Integrating SQL with R and ggplot2

SQL vs dplyr

Now that you (are on your way to) know(ing) two different data wrangling languages (dplyr and SQL), it’s worth spending a minute thinking about their relative strengths and weaknesses. Here are a few strengths of each one:

dplyr

  • Runs on the same computer you’re working on
  • Has a “functional programming” style: Each wrangling verb has a clear input and output (whether this is a strength depends on your attitude toward functional programming, I suppose)
  • Is integrated into the larger tidyverse
  • Is more flexible: can combine standard verbs with arbitrary R code, incorporate code in custom functions, etc

SQL

  • Is more efficient for large datasets
  • Code reads (sort of) like English sentences (this is also a matter of taste; the code is probably ‘easier on the eyes’ than R code, but I find it harder to pull apart than the functional style of R; but… your mileage may vary)
  • Is more widely used in industry outside data science specifically (though R and the tidyverse have gotten far more widely used in the last few years)
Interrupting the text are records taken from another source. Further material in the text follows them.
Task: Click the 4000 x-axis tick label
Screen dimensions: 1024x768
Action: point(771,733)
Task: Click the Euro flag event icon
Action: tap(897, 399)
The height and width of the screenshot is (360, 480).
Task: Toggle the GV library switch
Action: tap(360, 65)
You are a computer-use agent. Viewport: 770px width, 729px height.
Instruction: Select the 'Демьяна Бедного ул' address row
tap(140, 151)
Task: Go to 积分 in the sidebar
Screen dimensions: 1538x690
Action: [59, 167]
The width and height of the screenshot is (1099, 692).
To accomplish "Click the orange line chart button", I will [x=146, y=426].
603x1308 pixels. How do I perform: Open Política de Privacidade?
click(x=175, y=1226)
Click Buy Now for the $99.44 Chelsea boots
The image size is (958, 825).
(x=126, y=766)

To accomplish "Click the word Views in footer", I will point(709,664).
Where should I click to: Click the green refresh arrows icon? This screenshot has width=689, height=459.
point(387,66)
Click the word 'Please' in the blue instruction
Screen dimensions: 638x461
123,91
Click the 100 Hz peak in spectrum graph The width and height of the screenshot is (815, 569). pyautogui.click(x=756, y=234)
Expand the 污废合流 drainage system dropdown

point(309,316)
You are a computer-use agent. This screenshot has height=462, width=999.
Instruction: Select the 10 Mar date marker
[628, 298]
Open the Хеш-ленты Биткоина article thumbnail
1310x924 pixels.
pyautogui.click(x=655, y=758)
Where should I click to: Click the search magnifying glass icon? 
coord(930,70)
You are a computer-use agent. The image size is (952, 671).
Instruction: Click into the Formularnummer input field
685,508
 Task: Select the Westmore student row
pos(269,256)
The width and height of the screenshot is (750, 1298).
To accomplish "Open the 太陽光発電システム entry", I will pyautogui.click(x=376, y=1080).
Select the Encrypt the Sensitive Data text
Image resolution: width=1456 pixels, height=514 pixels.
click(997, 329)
There are two big reasons we can’t rely exclusively on SQL, however:

  • it doesn’t support plotting
  • it doesn’t support statistical modeling

So if we want to do more than show some tables, we need to be able to pass the results of our SQL queries back into R, so we can create graphs and (though we’re not focusing on this in this class) models.

Goal of this lab

Use SQL together with ggplot to produce visualizations from large datasets.

In particular, we will try to verify the following claim from the FiveThirtyEight article here:

“In 2014, the 6 million domestic flights the U.S. government tracked required an extra 80 million minutes to reach their destinations. The majority of flights – 54 percent – arrived ahead of schedule in 2014. (The 80 million minutes figure cited earlier is a net number. It consists of about 115 million minutes of delays minus 35 million minutes saved from early arrivals.)”

as well as to reproduce the graphic therein (shown below).

Figure: Reproduced from MDSR p. 291

Figure: Reproduced from MDSR p. 291

Setup Boilerplate and Reference (Repeated from Labs 13-14)

We need to load packages and set up a connection to the server again.

Code:

For convenience here is the list of basic verbs again:

Image Source: Baumer et al. Modern Data Science with R.

Image Source: Baumer et al. Modern Data Science with R.

Remember: Verbs lower in the list must appear after verbs higher in the list when constructing queries.

Here’s the dplyr to SQL translation summary again:

Image Source: Baumer et al. Modern Data Science with R

Image Source: Baumer et al. Modern Data Science with R

And, it bears repeating, in all caps:

IMPORTANT: ALWAYS LIMIT YOUR QUERIES, LEST YOU TRY TO FETCH HUNDREDS OF MILLIONS OF RECORDS AND BREAK EVERYTHING FOR EVERYONE!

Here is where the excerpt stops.